We need to talk about trainers. Trainers? Sneakers? Whatever you prefer to call them, they are my go-to shoe. It’s not that I don’t like high heels, or heeled boots, it’s just that I prefer trainers.
One thing you will NEVER see me in is ballet pumps, because, well, apart from the fact I don’t feel they suit my personality, I also just look like a dick. You see, I’m super short and I have decent sized calves, so if I slip on a pair of pumps I look like I should pack up my shit and relocate to the yellow brick road. #shortanddumpy is a hashtag I would rather avoid.
So apart from the occasional ankle boot wearing day, and if I really have to wear high heels then I will. But other than that? Give me trainers. All the trainers! And here is 10 reasons why I love them so:
1. You’re adventure ready at all times when you wear trainers.
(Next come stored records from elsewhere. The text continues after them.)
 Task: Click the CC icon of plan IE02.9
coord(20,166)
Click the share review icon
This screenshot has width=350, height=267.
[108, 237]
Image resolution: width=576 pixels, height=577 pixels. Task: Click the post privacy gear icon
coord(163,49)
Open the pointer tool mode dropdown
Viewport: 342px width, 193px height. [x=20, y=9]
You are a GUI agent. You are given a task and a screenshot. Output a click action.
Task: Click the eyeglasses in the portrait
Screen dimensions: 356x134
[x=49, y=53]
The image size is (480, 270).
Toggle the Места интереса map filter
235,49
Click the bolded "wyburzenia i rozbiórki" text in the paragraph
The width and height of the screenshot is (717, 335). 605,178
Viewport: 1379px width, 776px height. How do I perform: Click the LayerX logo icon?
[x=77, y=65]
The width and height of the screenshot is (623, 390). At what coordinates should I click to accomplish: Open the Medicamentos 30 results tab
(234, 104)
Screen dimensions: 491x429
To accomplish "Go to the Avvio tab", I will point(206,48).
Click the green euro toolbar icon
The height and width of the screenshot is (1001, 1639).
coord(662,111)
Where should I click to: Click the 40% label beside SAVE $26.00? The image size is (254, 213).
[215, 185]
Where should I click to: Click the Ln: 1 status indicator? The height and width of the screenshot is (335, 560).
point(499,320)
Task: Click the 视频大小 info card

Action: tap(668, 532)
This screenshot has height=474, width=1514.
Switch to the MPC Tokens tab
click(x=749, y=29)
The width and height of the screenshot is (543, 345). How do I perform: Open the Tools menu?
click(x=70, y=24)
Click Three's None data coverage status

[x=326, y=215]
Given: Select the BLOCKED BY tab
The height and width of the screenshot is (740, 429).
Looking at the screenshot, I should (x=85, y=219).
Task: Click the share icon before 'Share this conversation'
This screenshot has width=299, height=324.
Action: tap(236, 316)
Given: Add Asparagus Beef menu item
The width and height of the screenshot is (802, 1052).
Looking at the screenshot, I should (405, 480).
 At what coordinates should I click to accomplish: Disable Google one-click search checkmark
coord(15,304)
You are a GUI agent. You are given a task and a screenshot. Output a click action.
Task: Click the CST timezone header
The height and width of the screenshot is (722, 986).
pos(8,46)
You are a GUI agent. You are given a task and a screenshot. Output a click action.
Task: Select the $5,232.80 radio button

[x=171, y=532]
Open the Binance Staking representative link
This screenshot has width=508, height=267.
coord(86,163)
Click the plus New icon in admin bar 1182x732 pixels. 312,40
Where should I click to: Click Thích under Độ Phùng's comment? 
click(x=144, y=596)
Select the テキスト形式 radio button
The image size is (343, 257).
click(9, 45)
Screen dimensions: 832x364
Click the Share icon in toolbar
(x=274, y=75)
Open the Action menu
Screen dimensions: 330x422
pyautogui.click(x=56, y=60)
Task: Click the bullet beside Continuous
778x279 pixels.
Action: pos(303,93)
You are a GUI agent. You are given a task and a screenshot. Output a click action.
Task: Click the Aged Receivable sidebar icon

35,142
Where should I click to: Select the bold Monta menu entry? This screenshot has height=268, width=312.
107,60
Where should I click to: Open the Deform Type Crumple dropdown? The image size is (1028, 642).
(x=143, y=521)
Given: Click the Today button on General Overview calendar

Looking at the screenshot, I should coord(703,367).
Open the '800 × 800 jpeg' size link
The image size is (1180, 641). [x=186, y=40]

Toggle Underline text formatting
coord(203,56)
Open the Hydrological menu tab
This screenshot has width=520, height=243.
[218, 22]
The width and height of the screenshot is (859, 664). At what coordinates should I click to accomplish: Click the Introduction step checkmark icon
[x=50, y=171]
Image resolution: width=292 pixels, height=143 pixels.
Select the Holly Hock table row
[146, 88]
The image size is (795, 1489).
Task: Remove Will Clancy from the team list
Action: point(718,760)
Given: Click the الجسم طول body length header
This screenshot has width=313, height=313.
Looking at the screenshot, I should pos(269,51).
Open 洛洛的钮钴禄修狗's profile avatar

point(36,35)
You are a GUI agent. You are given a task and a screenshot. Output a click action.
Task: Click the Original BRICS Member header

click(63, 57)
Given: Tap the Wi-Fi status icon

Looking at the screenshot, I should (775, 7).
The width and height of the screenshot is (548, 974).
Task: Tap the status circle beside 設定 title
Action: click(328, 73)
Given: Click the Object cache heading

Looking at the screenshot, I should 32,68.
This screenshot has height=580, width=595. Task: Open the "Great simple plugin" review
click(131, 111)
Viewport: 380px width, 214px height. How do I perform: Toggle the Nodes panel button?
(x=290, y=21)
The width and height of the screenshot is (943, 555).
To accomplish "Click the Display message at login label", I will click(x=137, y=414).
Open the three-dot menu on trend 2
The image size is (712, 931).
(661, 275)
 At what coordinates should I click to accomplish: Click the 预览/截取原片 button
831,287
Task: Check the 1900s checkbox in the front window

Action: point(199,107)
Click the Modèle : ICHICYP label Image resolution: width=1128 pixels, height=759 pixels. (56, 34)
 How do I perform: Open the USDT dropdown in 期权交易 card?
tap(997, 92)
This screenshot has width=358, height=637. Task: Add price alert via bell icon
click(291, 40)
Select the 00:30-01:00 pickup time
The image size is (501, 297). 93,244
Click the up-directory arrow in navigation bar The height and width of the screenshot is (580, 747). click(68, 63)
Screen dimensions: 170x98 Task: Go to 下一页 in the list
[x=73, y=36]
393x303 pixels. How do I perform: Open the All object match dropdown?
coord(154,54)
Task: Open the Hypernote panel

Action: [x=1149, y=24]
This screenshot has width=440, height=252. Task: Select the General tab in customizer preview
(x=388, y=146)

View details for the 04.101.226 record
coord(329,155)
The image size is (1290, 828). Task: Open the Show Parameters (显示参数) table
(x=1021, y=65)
You can walk for miles without that nausea inducing ache under your feet that a heel is guaranteed to give you.
2. Dancing. You can pull out your best Michael Jackson moves in trainers. In heels? Well if you like doing the side to side shuffle all night, then I guess it’s not a problem for you to wear em. Me? In a club? Guaranteed every time, I’d wear heels to the club, I’d walk to the dance floor, I’d pull a pair of trainers out of my bag and the heels got ditched. I’m all about the Michael Jackson moves. Not so much a side to side shuffling kinda gal.
3. Ever finished a night clubbing in heels, sat your ass down on that night bus/taxi seat only to feel that throbbing pain starting up on the balls of your feet. The pain getting worse, the nearest bus stop to your house getting closer. And knowing you just cannot put those heels back on. Having to accept that you will walk home barefoot, because whatever disease ridden stuff is hanging out on that sidewalk, is easier to grin and bear, than the agony of slipping those heels back on. If only you’d worn trainers.
4. I once ran through Soho, NYC at midnight during a December snow blizzard, in heels. It was like the Hunger Games, running for your life, and trying to be the first one to make it to one of the very few available taxi’s. That was a major shoe fail. If I’d worn trainers, my survival sprint would have been much easier.
5. When I’m walking down my street late at night, trainers are as a silent as a ninja. Heels? No so much. Click-clack-click-clack. Now the whole neighbourhood is awake thanks to my shoes.
6. With the right pair of trainers, you instantly become 27% cooler the moment you slip them on. (That’s totally a fact okay). Your street cred has just sky rocketed.
7. In today’s fashion world, there’s no age limit on how old you should be before you should stop wearing trainers. Mothers: You no longer have to put your ‘mum shoes’ on because your teenager refuses to leave the house with you, when you pop on your latest pair of New Balance. Trainers are now acceptable for any cool kid, of any age.
8. You don’t have to be an extreme athlete to justify owning a large trainer collection. This is a case of fashion over function. We now have trainers for ‘fashion’, and trainers for ‘function’. You can be the laziest sod in the world, but still rock out in a pair of trainers.
9. If you have small feet, you can buy the same adult version over in the kids section, but cheaper. Oh wait, maybe this is just me? #minifeet
10. They come in a gazillion awesome colours and styles. And that’s good enough reason to own a pair. Or two. Or 18.